→ Extracted records:
▼

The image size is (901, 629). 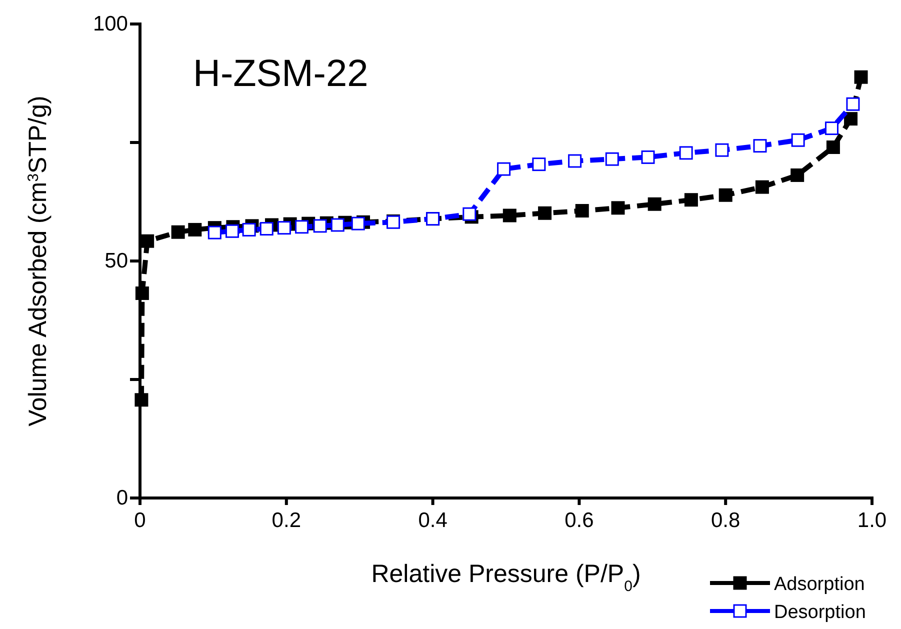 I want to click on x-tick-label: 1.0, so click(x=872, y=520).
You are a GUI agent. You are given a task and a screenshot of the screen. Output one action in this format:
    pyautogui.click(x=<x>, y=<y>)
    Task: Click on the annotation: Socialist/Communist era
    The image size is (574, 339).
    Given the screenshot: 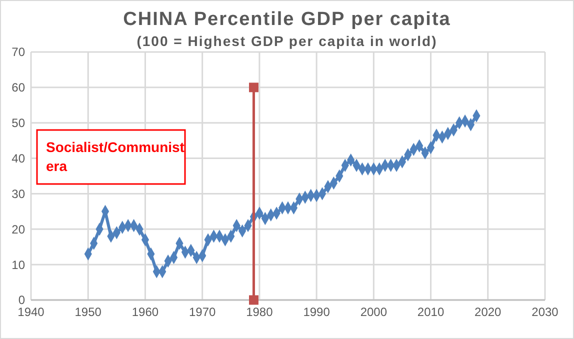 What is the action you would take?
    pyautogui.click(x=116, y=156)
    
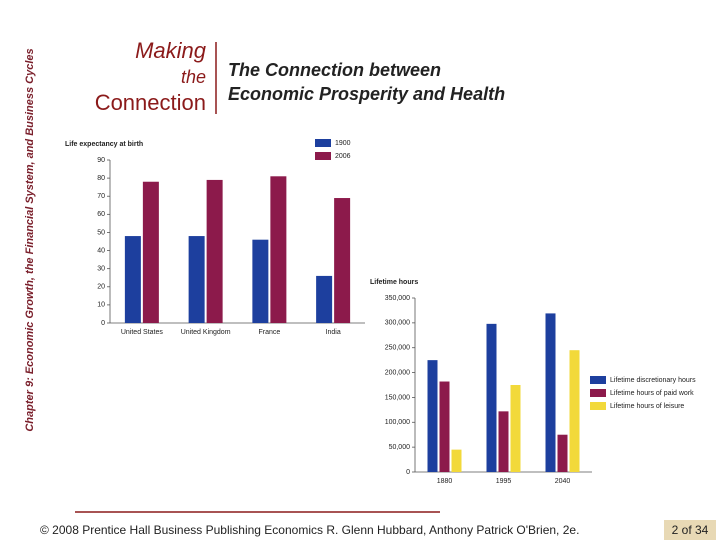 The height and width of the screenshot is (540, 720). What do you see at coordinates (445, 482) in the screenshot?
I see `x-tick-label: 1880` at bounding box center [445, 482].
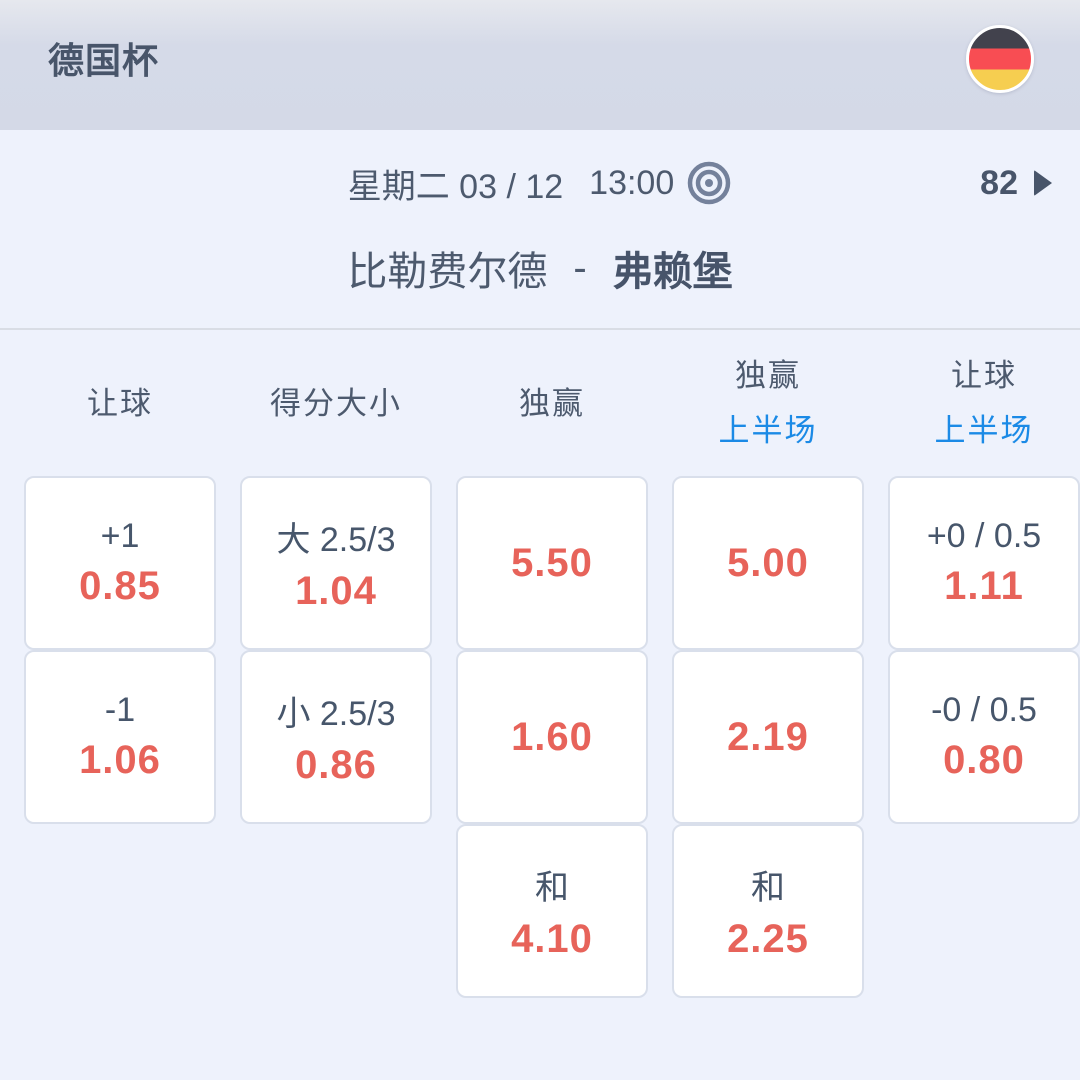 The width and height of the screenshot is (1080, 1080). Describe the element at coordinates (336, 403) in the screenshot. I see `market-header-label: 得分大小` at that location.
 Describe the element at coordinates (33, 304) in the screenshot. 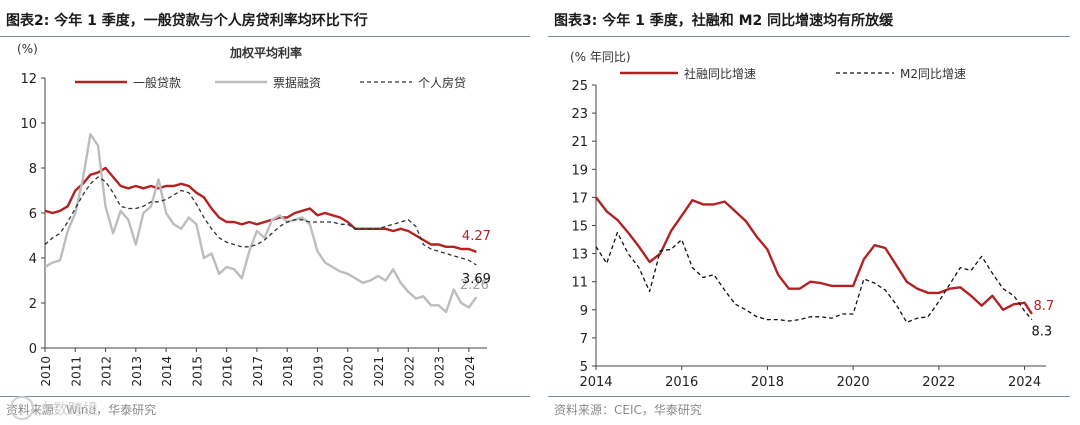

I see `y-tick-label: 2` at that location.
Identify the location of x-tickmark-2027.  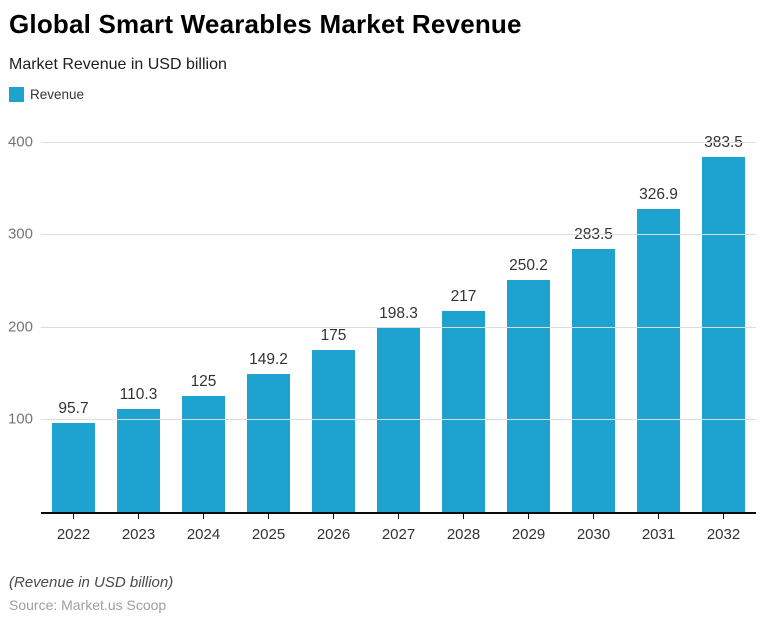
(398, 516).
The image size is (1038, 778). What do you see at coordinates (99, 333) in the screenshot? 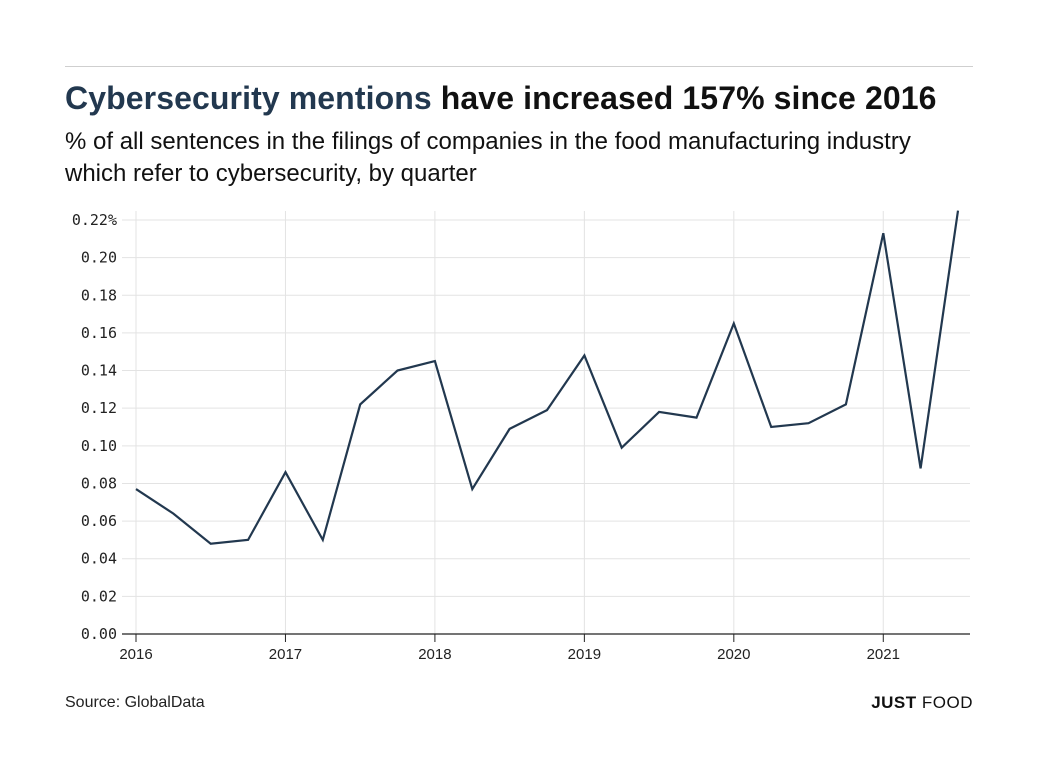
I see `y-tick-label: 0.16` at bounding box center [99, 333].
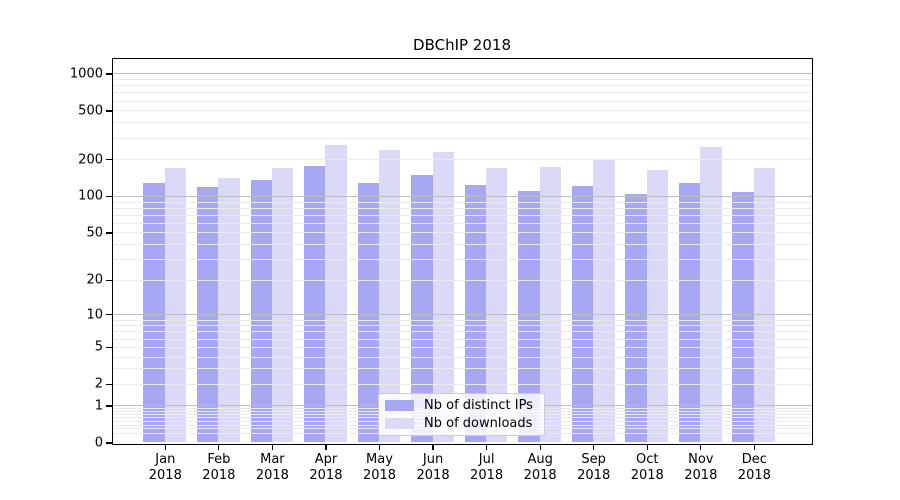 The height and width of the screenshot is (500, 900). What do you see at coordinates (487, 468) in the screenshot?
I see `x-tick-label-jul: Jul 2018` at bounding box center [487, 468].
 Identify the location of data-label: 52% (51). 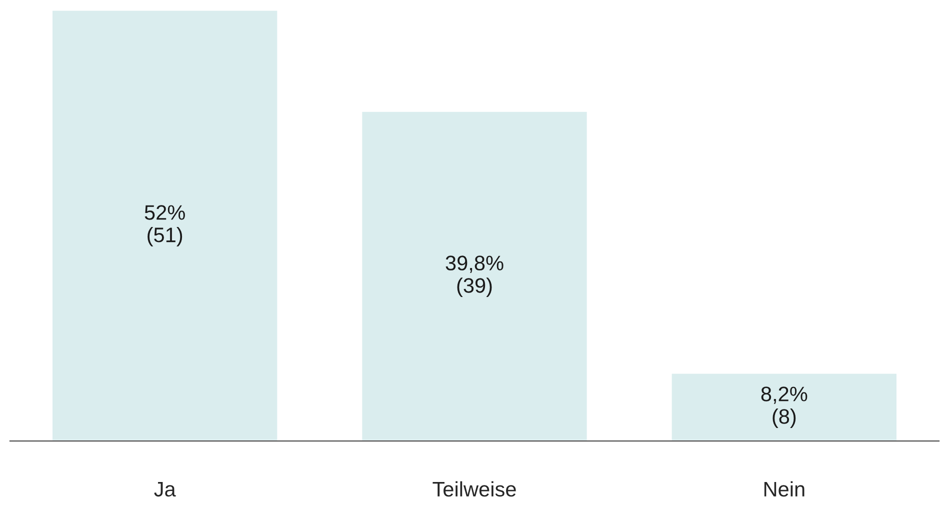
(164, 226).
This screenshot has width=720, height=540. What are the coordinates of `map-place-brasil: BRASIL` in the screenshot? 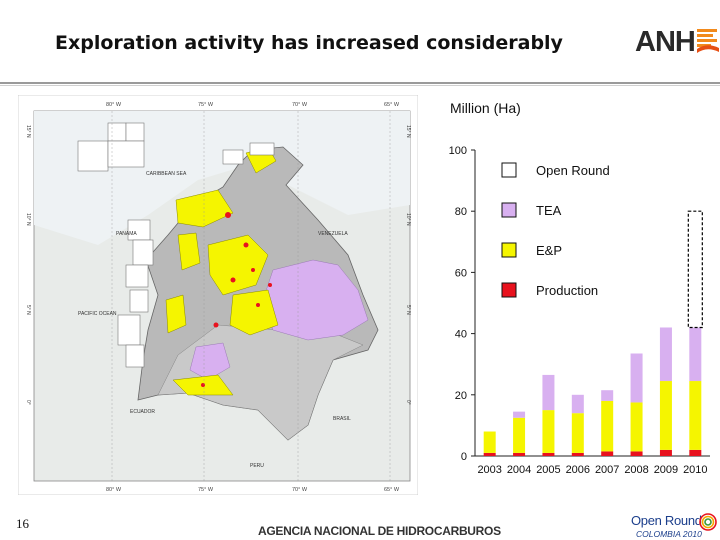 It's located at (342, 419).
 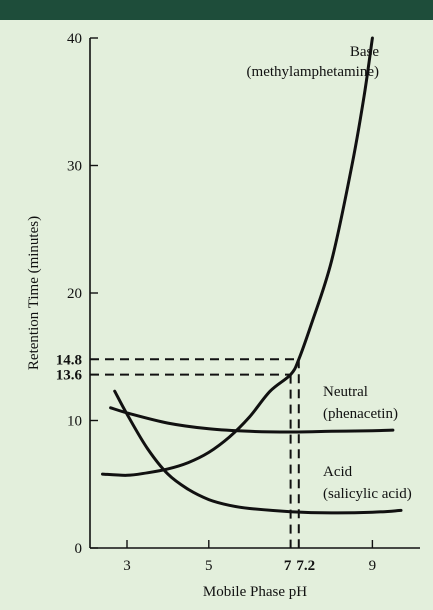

▲

→ What is needed: Please rewrite the rows above as a numbered list, starting at the line that contains "Identify the location of x-tickmark-2027." and ending at the line that contains "center [487, 468].". Skip any blank lines and leave the pictures out.

→ Result of this exercise:
1. Identify the location of x-tickmark-2027.  
2. (398, 516).
3. The image size is (1038, 778). What do you see at coordinates (99, 333) in the screenshot? 
4. I see `y-tick-label: 0.16` at bounding box center [99, 333].
5.  The height and width of the screenshot is (500, 900). What do you see at coordinates (487, 468) in the screenshot?
6. I see `x-tick-label-jul: Jul 2018` at bounding box center [487, 468].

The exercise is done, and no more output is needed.